As it stands, the most capped All Black in history has the option of staying for another year in France but he is clearly keen to weigh his options before determining his next move.

Robertson has since spoken with Whitelock about the prospect of him returning home which sparks an intriguing debate about the merits and messages such a move could send.

From an experience and leadership perspective Whitelock remains a world-class asset. He is one of the best lineout exponents in the game. With Jason Ryan set to shoulder sole responsibility for every aspect of the All Blacks forward pack, having this knowledge on hand would be a priceless commodity for a coaching group that lacks international experience.

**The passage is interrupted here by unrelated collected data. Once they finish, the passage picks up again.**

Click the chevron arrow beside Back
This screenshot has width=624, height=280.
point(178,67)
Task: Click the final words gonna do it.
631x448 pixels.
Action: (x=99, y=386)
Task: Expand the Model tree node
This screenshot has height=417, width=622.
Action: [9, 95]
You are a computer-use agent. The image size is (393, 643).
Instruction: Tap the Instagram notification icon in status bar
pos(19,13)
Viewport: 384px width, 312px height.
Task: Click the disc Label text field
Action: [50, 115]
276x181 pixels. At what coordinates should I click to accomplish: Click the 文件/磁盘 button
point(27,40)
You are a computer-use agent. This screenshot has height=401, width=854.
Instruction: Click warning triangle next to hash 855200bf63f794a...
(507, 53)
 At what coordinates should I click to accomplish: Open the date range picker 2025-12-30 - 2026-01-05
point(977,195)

In terms of grooming the next generation of Test locks, the likes of Chiefs duo Josh Lord and Tupou Vaa'i, Whitelock's presence would provide an invaluable source of guidance.

Playing wise Whitelock proved class is permanent at last year's World Cup when he came off the bench and earned the match-winning breakdown penalty that clinched the All Blacks upset triumph over Ireland in their gripping quarterfinal.

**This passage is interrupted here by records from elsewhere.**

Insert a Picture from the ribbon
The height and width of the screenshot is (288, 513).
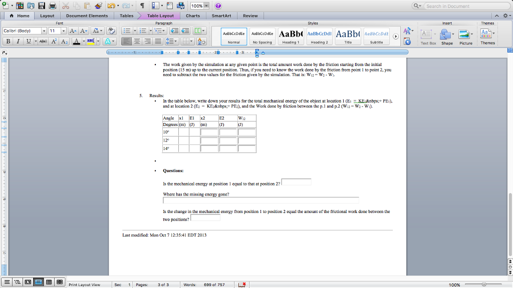tap(465, 36)
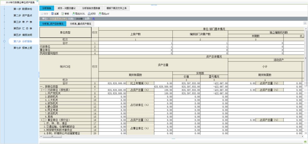Click the greyed-out 保存 save icon
308x144 pixels.
tap(44, 13)
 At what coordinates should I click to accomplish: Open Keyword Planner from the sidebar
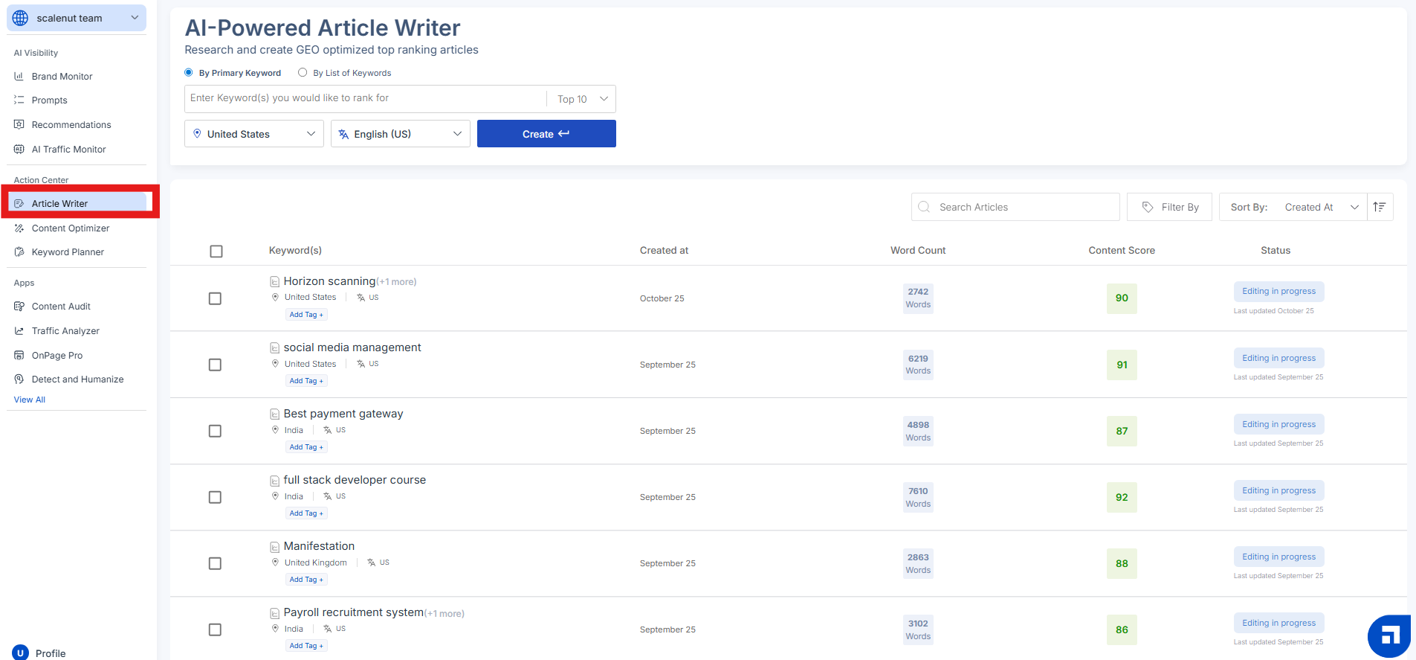click(68, 252)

Whitelock turns 36 in October, though. In a combative position such as the second-row, questions will be asked about his ability to keep pace with young, fit, athletic counterparts on the Test scene. Maybe he could extract one more season for the All Blacks but playing through to the next World Cup is realistically out of reach.

Viewed through that lens Whitelock is a short-term stop gap solution.

Scott Barrett is New Zealand's premier lock - and potential All Blacks captain. At some point soon faith must be installed in Vaa'i, Lord, Patrick Tuipulotu and an emerging breed that includes Dutch-born Highlanders lock Fabian Holland and Jamie Hannah at the Crusaders to assume the record setting Whitelock-Brodie Retallick mantle. That is the breed who will need to lead the All Blacks lineout at the next World Cup.

Selecting Whitelock, should he decide to return home, for the All Blacks this year will require a New Zealand Rugby exemption as he is not contracted to a Super Rugby team. That is not without precedent, with Sonny Bill Williams and Luke McAlister being fast-tracked into the All Blacks from abroad before, but it does further muddy the supposed selection criteria.

As he starts his All Blacks tenure Robertson must tread carefully with the signals he sends.

Lobbying NZ Rugby, publicly or privately, to change its eligibility criteria could be construed as suggesting Damian McKenzie and Stephen Perofeta aren't ready to run the cutter for the All Blacks. And while it makes sense on many levels, Whitelock emerging from international retirement could be seen as a lack of faith in New Zealand's locking depth.

Those who remain loyal to New Zealand rugby are, ultimately, the future for the All Blacks.